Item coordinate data
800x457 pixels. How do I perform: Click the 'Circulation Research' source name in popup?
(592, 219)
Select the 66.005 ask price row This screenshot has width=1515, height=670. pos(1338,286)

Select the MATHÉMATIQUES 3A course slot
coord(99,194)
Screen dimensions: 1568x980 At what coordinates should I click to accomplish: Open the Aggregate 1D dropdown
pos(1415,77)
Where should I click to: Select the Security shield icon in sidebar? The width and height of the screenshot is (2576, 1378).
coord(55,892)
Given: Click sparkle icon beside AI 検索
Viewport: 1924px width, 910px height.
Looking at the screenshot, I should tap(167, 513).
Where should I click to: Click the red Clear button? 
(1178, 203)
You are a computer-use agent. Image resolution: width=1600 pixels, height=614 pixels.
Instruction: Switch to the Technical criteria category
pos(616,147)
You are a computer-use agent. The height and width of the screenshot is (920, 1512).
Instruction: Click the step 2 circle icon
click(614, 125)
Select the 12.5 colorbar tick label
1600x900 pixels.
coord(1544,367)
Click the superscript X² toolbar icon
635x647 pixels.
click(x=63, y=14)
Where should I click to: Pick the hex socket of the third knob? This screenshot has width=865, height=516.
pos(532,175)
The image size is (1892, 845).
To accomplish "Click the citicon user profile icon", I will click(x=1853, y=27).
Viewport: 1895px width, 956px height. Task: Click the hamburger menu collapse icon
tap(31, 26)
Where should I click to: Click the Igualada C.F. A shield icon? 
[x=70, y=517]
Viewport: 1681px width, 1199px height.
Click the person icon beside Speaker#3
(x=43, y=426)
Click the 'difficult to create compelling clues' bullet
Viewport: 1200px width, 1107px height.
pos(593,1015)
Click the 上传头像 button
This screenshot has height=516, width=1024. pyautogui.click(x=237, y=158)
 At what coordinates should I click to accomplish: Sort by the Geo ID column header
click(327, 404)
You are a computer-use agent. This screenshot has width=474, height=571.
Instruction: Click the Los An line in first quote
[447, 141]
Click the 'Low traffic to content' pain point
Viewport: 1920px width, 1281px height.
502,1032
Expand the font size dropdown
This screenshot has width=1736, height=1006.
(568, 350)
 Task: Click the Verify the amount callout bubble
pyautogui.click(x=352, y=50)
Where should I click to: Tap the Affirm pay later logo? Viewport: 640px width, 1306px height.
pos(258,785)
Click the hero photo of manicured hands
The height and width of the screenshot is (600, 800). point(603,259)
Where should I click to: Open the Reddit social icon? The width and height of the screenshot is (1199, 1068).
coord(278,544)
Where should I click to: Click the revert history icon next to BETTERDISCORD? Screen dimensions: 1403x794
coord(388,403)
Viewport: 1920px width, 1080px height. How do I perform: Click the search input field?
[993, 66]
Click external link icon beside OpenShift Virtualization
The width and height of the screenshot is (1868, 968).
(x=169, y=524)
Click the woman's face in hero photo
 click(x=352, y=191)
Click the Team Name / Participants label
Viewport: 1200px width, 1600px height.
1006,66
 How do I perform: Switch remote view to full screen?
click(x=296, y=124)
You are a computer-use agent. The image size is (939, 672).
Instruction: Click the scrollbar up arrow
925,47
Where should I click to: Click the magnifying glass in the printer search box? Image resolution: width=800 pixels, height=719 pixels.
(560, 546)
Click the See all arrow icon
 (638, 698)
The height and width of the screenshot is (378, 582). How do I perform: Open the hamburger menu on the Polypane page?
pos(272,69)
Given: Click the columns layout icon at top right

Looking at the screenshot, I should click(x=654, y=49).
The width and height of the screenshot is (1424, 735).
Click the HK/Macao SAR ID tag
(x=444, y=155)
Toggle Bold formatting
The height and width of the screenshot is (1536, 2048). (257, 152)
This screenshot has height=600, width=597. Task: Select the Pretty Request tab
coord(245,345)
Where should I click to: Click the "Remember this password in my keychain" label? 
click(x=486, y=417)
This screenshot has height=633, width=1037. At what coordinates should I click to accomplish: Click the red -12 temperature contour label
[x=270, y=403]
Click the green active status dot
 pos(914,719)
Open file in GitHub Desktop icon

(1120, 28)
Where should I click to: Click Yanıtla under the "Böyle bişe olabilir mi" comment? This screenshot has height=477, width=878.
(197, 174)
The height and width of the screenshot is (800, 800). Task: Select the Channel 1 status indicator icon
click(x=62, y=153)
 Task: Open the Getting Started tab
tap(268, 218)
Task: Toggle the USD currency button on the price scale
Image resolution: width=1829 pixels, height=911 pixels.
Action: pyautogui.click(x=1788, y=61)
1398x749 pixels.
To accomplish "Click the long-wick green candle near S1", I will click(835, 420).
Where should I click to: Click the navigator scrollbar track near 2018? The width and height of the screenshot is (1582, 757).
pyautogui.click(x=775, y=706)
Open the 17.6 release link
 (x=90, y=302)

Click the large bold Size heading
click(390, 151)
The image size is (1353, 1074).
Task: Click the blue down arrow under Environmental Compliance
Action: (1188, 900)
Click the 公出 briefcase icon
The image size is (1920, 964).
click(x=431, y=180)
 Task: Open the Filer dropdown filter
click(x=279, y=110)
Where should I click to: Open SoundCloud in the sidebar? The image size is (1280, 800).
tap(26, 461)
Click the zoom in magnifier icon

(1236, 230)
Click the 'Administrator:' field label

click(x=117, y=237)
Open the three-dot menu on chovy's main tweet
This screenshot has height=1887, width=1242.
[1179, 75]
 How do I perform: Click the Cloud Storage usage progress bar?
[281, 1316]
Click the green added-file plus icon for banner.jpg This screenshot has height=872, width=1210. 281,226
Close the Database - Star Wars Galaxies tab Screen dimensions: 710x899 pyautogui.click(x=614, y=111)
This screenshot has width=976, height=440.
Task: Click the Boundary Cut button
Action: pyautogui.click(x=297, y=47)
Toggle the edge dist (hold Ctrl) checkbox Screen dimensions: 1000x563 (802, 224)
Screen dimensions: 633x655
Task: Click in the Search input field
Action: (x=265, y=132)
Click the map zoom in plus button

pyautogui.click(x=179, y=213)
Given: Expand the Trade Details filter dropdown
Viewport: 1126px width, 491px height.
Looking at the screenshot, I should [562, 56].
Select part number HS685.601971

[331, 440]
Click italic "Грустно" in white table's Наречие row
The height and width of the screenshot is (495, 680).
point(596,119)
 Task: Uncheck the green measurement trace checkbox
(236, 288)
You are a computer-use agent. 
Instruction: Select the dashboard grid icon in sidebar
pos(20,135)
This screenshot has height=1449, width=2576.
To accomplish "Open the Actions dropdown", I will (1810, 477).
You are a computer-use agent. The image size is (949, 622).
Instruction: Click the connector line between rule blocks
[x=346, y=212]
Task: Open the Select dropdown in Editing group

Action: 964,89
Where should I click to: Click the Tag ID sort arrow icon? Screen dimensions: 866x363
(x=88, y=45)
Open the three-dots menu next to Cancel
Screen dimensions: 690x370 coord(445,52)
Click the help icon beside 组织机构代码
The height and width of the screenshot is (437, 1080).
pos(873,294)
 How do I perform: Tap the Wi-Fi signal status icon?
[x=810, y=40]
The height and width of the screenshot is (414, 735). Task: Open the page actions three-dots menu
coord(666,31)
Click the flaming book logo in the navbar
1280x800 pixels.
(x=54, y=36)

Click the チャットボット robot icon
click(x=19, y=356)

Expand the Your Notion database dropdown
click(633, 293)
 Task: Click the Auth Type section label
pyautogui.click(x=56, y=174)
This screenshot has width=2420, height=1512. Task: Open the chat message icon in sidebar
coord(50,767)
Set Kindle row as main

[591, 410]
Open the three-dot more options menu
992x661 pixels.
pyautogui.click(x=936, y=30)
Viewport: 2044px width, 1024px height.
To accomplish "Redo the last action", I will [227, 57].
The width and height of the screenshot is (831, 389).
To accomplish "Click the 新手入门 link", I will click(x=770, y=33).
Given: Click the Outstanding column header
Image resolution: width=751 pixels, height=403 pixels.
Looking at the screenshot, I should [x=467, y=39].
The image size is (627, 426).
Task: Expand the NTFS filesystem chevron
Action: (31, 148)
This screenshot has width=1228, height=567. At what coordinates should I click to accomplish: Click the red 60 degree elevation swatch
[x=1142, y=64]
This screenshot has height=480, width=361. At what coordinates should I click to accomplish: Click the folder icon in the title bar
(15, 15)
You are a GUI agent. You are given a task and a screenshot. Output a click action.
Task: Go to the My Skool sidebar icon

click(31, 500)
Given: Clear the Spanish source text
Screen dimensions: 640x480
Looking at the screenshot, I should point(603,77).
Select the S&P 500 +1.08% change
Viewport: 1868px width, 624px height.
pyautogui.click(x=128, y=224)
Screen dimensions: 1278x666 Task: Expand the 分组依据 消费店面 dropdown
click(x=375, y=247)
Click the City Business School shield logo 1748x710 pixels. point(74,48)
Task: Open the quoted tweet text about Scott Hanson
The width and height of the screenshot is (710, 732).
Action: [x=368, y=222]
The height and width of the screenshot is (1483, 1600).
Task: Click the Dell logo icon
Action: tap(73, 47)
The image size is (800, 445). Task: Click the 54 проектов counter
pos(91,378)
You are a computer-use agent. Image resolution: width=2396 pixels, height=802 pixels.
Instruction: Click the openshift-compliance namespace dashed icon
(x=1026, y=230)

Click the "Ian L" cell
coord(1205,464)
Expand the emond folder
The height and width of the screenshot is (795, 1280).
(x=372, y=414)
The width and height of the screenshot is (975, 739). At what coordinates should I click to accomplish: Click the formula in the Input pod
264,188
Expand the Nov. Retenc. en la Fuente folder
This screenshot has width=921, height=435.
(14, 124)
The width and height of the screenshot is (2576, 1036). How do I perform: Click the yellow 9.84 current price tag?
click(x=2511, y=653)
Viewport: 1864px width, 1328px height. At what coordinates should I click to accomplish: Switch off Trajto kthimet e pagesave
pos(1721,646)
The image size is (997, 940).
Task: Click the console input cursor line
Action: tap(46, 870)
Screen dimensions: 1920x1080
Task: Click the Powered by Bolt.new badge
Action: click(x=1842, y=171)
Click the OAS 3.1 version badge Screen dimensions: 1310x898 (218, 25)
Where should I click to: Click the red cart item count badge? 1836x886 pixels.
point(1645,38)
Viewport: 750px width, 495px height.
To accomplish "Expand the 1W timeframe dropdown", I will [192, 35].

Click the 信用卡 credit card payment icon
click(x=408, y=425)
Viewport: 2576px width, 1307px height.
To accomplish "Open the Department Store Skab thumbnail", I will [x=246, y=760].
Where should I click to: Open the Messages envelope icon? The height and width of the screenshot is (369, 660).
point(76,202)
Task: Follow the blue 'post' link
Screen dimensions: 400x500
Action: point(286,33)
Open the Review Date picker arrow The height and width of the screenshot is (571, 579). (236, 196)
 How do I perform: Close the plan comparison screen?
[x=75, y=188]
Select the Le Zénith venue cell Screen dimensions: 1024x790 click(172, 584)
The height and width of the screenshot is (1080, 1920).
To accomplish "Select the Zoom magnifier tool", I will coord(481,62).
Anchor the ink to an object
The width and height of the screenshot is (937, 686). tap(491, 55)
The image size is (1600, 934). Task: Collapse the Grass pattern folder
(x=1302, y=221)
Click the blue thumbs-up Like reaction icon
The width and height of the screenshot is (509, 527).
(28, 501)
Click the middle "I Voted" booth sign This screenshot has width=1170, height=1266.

What is being asked:
Shift every coordinate in the answers by -90 and give the lines again, requests included, starting at the line that contains "Where should I click to: Click the red Clear" and ending at the line that contains "click(614, 125)".

Response to this task:
Where should I click to: Click the red Clear button? 
(1088, 113)
You are a computer-use agent. Image resolution: width=1600 pixels, height=614 pixels.
Instruction: Switch to the Technical criteria category
pos(526,57)
You are a computer-use agent. The height and width of the screenshot is (920, 1512).
Instruction: Click the step 2 circle icon
click(524, 35)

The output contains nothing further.